The prefix for any file, is the string that is used to match the beginning of the file name before the timestamp. For example, if the file name is ONMS_FK01_7412_20230315_000000.wav, the prefix would be ONMS_FK01_7412_, NRS11_20191024_022220.flac would have a prefix of NRS11_, and MARS_20220902_000000.wav would have a prefix of MARS_.

Generate JSONs with audio metadata from NRS flac files for a date range

The following command generates JSON files in the json/nrs directory only for files in gs://noaa-passive-bioacoustic/nrs/audio/11/nrs_11_2019-2021/audio that iclude the file string NRS11. Logs will be stored in the output directory, for the specified date range.

pbp-json-gen --recorder=NRS \
             --json-base-dir=json/nrs \
             --output-dir=output \
             --uri=gs://noaa-passive-bioacoustic/nrs/audio/11/nrs_11_2019-2021/audio \
             --start=20191023 \
             --end=20191024 \
             --prefix=NRS11

Following this command, you should see two JSON files in the json/nrs directory; one for each day of the date range.

json/nrs/
└── 2019
    ├── 20191023.json
    └── 20191024.json

output/
├── NRS20191023_20191024.log

Generate JSONs with audio metadata from IcListen wav files for a date range

The following command generates JSON files in the json/iclisten directory only for files in s3://pacific-sound-256khz that include the file string MARS. Logs will be stored in the output directory, for the specified date range.

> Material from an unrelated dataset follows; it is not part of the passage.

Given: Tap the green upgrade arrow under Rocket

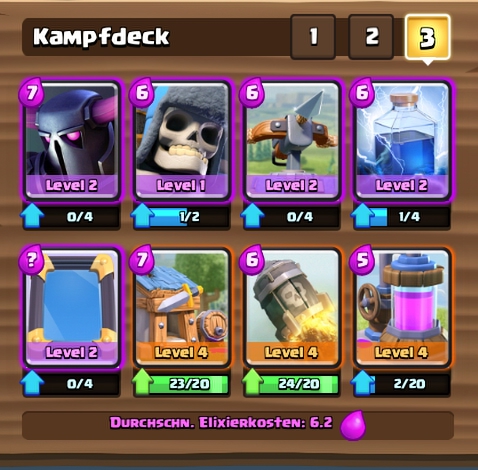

The MARS data is recorded in 10-minute intervals, so there are many files to process.
This would be a good time to go get a cup of coffee ☕

pbp-json-gen --recorder=ICLISTEN \
             --json-base-dir=json/iclisten \
             --output-dir=output \
             --uri=s3://pacific-sound-256khz \
             --start=20191023 \
             --end=20191024 \
             --prefix=MARS

You should see two JSON files in the json/iclisten directory; one for each day of the date range.

json/iclisten/
└── 2019
    ├── 20191023.json
    └── 20191024.json

output/
├── ICLISTEN20191023_20191024.log

Generate JSONs with audio metadata from Soundtrap wav files for a date range

pbp-json-gen --recorder=SOUNDTRAP \
            --json-base-dir=json/FK01 \
            --output-dir=logs/json/FK01 \
            --uri=file://Volumes/PAM_Archive/FK01 \
            --start=20230315 \
            --end=20230316 \
            --prefix=ONMS_FK01_7412

JSON format

Why JSON?

We choose JSON files to store the metadata because it is human-readable, easy to parse, and can be easily integrated as part of a larger data processing pipeline.

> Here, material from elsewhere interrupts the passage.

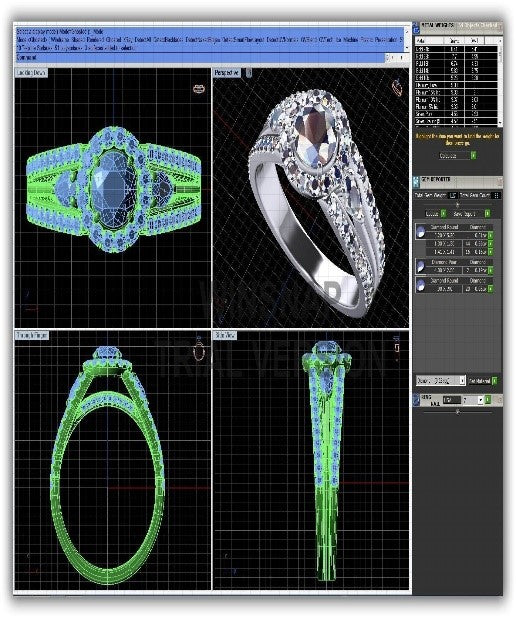Select the Looking Down viewport label
The width and height of the screenshot is (516, 618).
(31, 73)
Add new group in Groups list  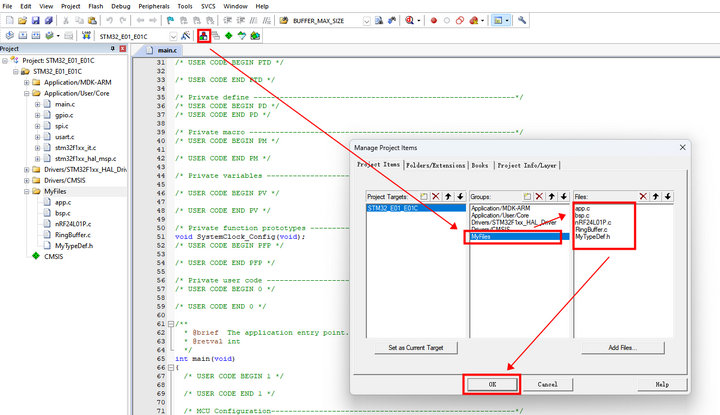(526, 197)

The JSON file schema is as follows:


Field Description
channels The number of channels in the audio file.
uri The location of the audio file. This is a URI that can be used to access the file in a public cloud storage bucket or local file system.
start The start time of the audio file in ISO 8601 format.
end The end time of the audio file in ISO 8601 format.
duration_secs The duration of the audio file in seconds.
[
    {
        "uri": "gs://noaa-passive-bioacoustic/nrs/audio/11/nrs_11_2019-2021/audio/NRS11_20191023_222213.flac",
        "start": "2019-10-23T22:22:13Z",
        "end": "2019-10-24T02:22:13Z",
        "duration_secs": 14400,
        "channels": 1
    }
]

Need help? Try the --help option

$ pbp-json-gen --help
usage: pbp-json-gen [-h] [--version] --recorder {NRS,ICLISTEN,SOUNDTRAP} --json-base-dir dir --output-dir dir --uri uri --start YYYYMMDD --end YYYYMMDD --prefix PREFIX [PREFIX ...]

Generate JSONs with audio metadata for NRS flac files, IcListen wav files, and Soundtrap wav files from either a local directory or gs/s3 bucket.

options:
  -h, --help            show this help message and exit
  --version             show program's version number and exit
  --recorder {NRS,ICLISTEN,SOUNDTRAP}
                        Choose the audio instrument type
  --json-base-dir dir   JSON base directory to store the metadata
  --output-dir dir      Output directory to store logs
  --uri uri             Location of the audio files. S3 location supported for IcListen or Soundtrap, and GS supported for NRS.
  --start YYYYMMDD      The starting date to be processed.
  --end YYYYMMDD        The ending date to be processed.
  --prefix PREFIX [PREFIX ...]
                        Prefix for search to match the audio files. Assumption is the prefix is separated by an underscore, e.g. 'MARS_'.

Examples:
    pbp-json-gen \
                 --json-base-dir=tests/json/nrs \
                 --output-dir=output \
                 --uri=s3://pacific-sound-ch01 \
                 --start=20220902 \
                 --end=20220902 \
                 --prefix=MARS \
                 --recorder=NRS